**EXCERPTED DATA**
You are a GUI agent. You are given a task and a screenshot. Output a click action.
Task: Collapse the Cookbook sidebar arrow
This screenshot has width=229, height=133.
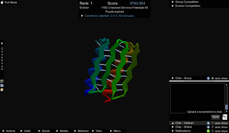(2, 44)
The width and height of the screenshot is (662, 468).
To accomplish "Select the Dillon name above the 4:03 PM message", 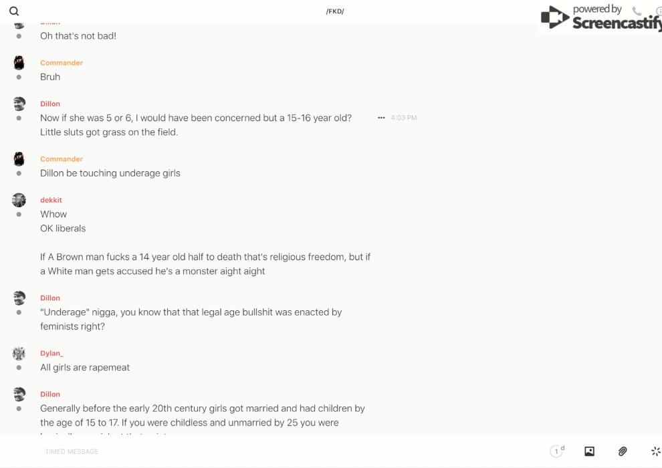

**PROBLEM DESCRIPTION**
Present every line of the records above as a numbered list, omitting any blank lines and excluding the pictures.

**RESPONSE TO THIS TASK**
1. You are a GUI agent. You are given a task and a screenshot. Output a click action.
2. Task: Collapse the Cookbook sidebar arrow
3. This screenshot has width=229, height=133.
4. (2, 44)
5. The width and height of the screenshot is (662, 468).
6. To accomplish "Select the Dillon name above the 4:03 PM message", 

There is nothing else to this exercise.